=== INFORMATION PROVIDED ===
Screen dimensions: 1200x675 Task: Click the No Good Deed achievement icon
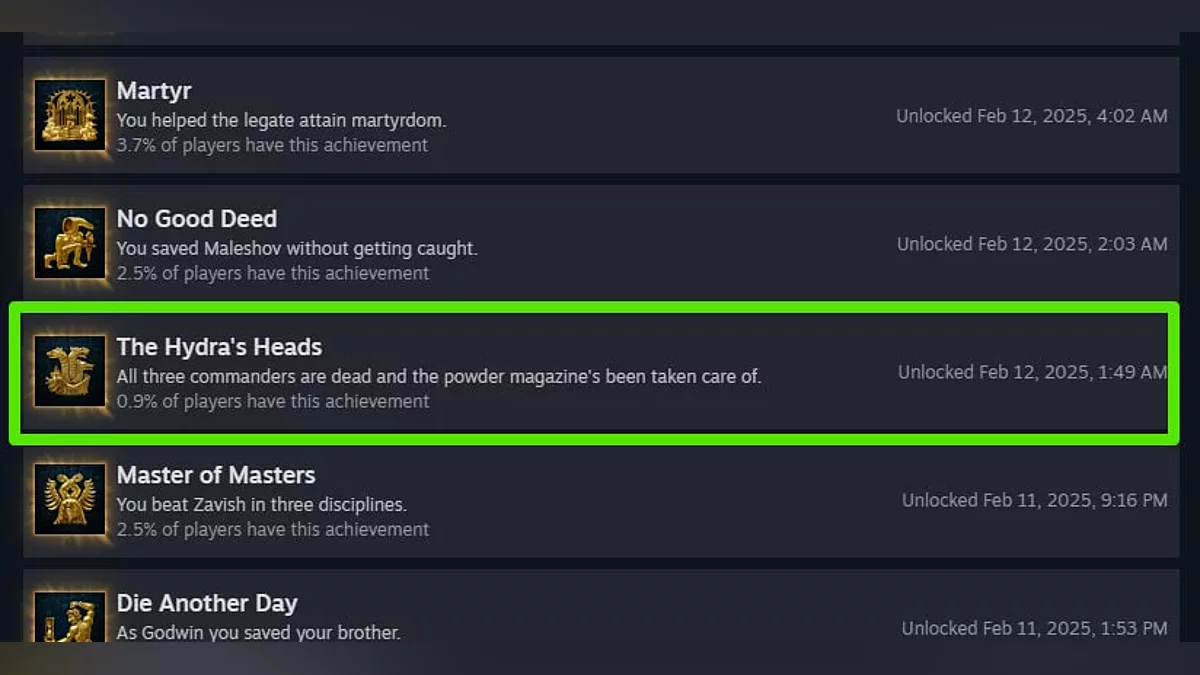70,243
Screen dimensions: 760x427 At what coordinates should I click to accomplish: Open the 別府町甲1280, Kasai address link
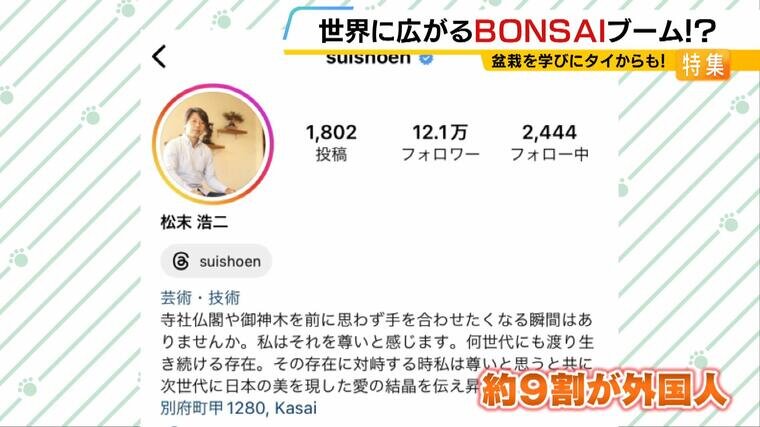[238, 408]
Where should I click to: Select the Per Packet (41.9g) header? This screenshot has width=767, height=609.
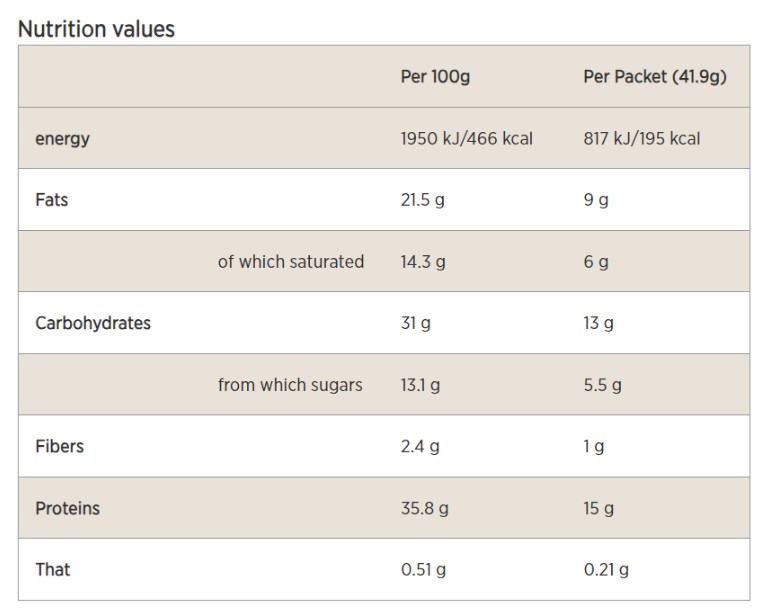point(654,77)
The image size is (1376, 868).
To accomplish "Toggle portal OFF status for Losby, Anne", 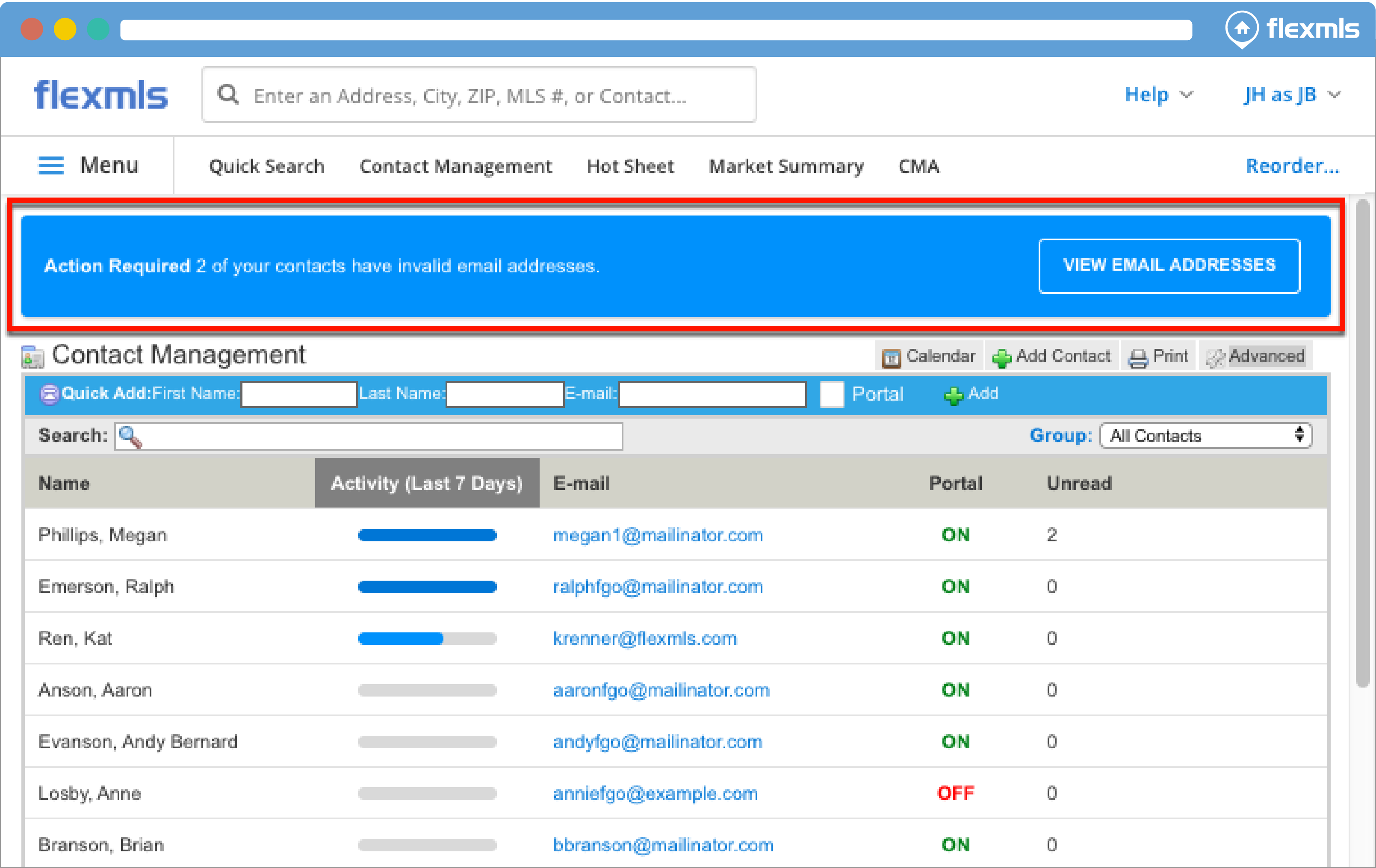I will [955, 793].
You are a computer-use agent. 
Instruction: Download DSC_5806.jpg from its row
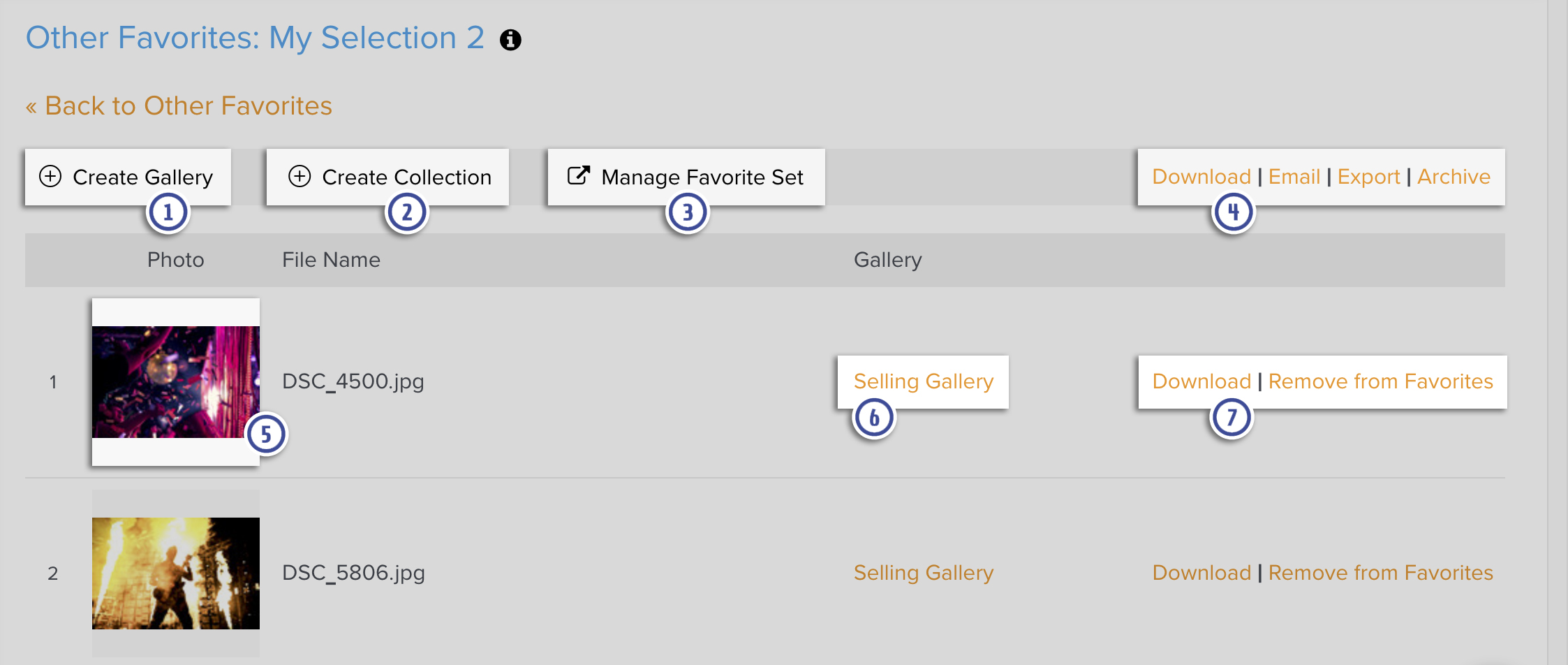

=== WRITTEN INSTRUCTION ===
Copy out word for word everything in the records from the line containing "You are a computer-use agent." down to the end of the records, leaving out the pictures.

=== TASK RESPONSE ===
You are a computer-use agent. 
Instruction: Download DSC_5806.jpg from its row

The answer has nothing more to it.